Geetanjali Shree’nin Booker Ödüllü romanı “Tomb of Sand”ta ortak bir Kızılderili hanesi hakkında yazdığı gibi:
Delhi’deki görevimden yaklaşık dört yıl sonra, K.’nin ölümünden önceki aylarda yaşadığı mutsuzluk benim için çağdaş Kızılderililerin özlemleri ile üzerlerine ağır bir yük olan ailenin eski ve değişmeyen beklentileri arasındaki gerilimi netleştirdi. Arkadaşım, fırsat ve görev arasındaki bu dar alanda kapana kısılmış hissetti.
Nihayetinde bir insanı neyin intihara sürüklediğini bilmek imkansızdır ve K.’nın çaresizliğini ve onu beslemiş olabilecek her şeyi asla gerçekten anlayamayacağımı takdir etmeye başladım.

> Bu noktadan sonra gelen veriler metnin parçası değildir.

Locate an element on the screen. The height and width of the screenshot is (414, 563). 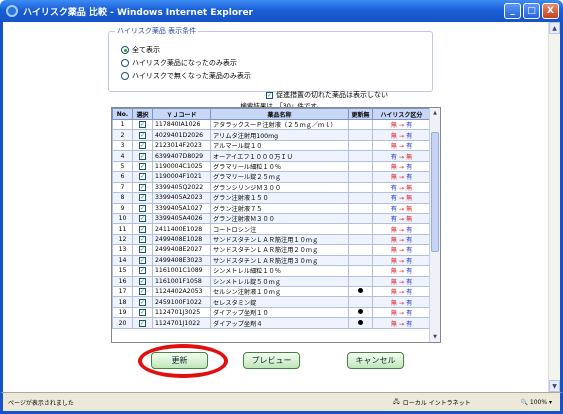
table-row: 10 ✓ 3399405A4026 グラン注射液Ｍ３００ 有 → 無 is located at coordinates (272, 218).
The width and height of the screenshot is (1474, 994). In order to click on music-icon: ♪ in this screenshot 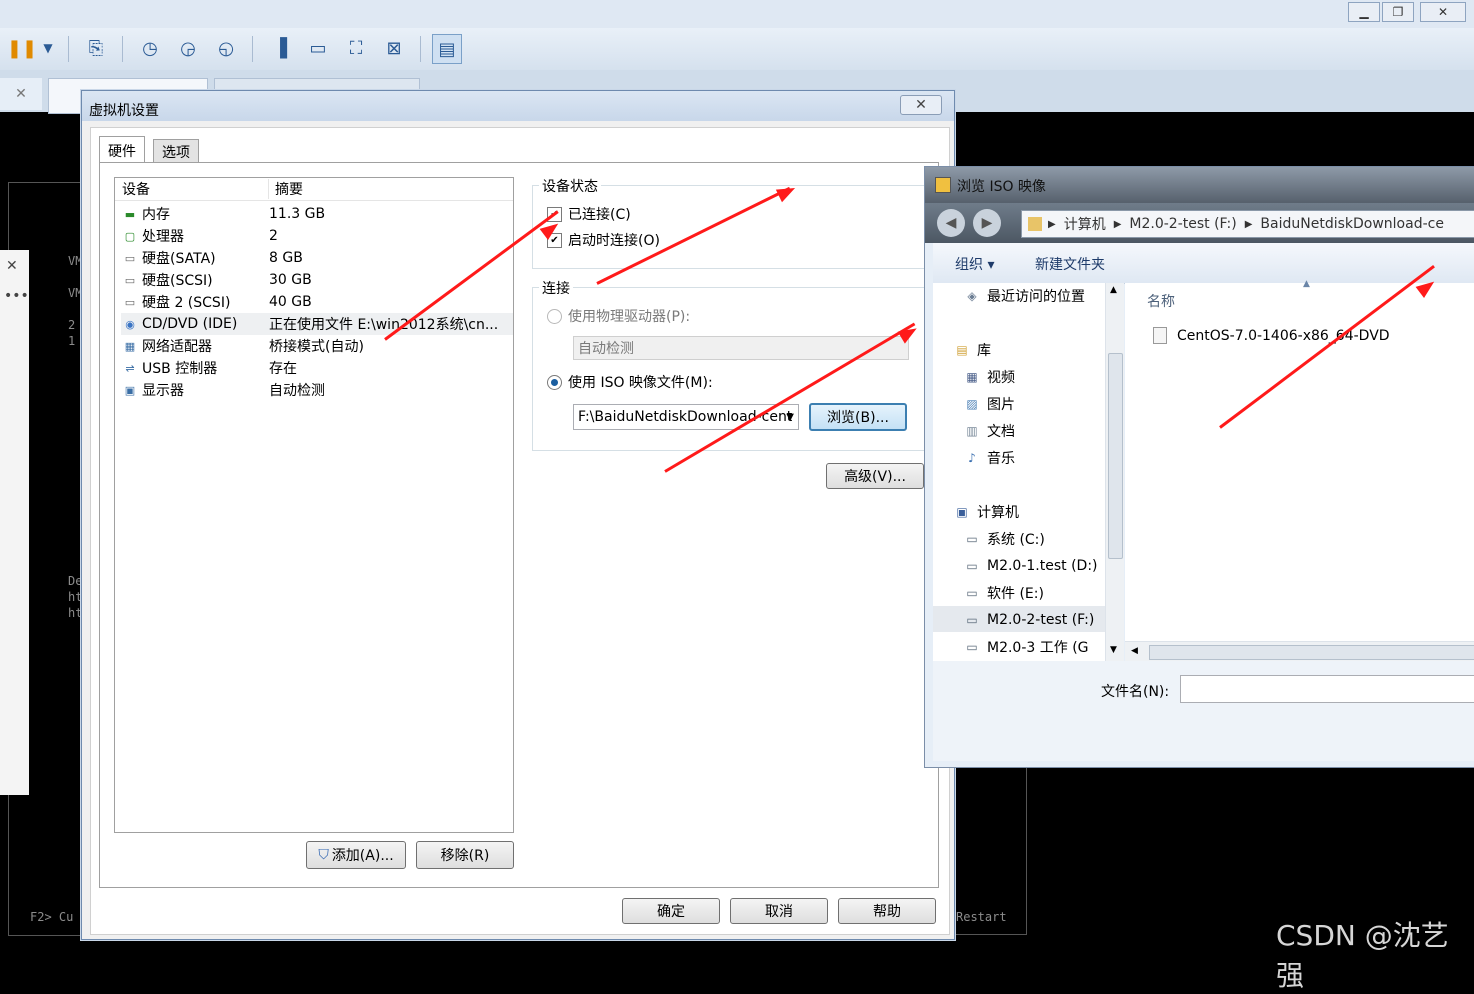, I will do `click(972, 458)`.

Yine de K., ilişkinin sonunun üstesinden gelebileceği konusunda umutluydu.
“Sanırım hala bir mucize olmasını umuyorum” diye yazdı. “Umut korkunç bir şeydir.”
Ölmeden önceki gece olan 1 Mayıs’taki son konuşmamız güneş enerjisi ve gezegeni kurtarabilecek diğer teknolojiler hakkındaydı. Hiçbir şeyin K’yı kurtaramayacağı ortaya çıktı.
İntihar düşünceleriniz varsa, National Suicide Prevention Lifeline’a ulaşmak için 988’i arayın veya kısa mesaj gönderin veya ek kaynakların listesi için SpeakingOfSuicide.com/resources adresine gidin.